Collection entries
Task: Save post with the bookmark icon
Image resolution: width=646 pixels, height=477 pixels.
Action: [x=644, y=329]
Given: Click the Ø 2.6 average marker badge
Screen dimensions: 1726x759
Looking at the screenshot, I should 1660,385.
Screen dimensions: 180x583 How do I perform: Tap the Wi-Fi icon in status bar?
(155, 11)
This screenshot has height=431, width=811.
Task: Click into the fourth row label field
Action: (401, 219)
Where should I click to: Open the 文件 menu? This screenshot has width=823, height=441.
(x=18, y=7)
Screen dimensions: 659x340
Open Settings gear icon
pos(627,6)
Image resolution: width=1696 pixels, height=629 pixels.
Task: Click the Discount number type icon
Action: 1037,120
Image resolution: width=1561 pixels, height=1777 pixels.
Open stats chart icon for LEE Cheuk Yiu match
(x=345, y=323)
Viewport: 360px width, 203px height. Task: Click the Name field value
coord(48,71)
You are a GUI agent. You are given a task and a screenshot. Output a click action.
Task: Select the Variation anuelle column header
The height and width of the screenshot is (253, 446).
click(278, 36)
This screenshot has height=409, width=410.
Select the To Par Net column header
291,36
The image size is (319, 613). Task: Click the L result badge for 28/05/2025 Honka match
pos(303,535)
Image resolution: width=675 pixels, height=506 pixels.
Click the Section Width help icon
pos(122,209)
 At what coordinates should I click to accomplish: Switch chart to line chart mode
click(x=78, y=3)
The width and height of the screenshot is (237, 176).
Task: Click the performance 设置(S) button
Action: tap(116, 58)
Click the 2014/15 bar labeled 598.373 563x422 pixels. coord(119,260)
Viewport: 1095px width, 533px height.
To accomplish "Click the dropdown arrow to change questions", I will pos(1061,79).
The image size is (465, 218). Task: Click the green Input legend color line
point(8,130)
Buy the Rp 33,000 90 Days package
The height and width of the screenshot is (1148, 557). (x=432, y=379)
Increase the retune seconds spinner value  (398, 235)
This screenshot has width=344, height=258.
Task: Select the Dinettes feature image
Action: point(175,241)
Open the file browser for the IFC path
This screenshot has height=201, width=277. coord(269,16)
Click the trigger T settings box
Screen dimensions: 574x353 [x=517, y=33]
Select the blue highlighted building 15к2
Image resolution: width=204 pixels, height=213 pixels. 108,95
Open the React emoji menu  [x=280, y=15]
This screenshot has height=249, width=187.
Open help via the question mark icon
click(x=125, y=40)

What is required
Each line from the one holding "This screenshot has height=409, width=410." to the end of the data above goes into the answer exactly as written, and no other line does.

Written answer
This screenshot has height=409, width=410.
Select the To Par Net column header
291,36
The image size is (319, 613). Task: Click the L result badge for 28/05/2025 Honka match
pos(303,535)
Image resolution: width=675 pixels, height=506 pixels.
Click the Section Width help icon
pos(122,209)
 At what coordinates should I click to accomplish: Switch chart to line chart mode
click(x=78, y=3)
The width and height of the screenshot is (237, 176).
Task: Click the performance 设置(S) button
Action: tap(116, 58)
Click the 2014/15 bar labeled 598.373 563x422 pixels. coord(119,260)
Viewport: 1095px width, 533px height.
To accomplish "Click the dropdown arrow to change questions", I will pos(1061,79).
The image size is (465, 218). Task: Click the green Input legend color line
point(8,130)
Buy the Rp 33,000 90 Days package
The height and width of the screenshot is (1148, 557). (x=432, y=379)
Increase the retune seconds spinner value  (398, 235)
This screenshot has width=344, height=258.
Task: Select the Dinettes feature image
Action: point(175,241)
Open the file browser for the IFC path
This screenshot has height=201, width=277. coord(269,16)
Click the trigger T settings box
Screen dimensions: 574x353 [x=517, y=33]
Select the blue highlighted building 15к2
Image resolution: width=204 pixels, height=213 pixels. 108,95
Open the React emoji menu  [x=280, y=15]
This screenshot has height=249, width=187.
Open help via the question mark icon
click(x=125, y=40)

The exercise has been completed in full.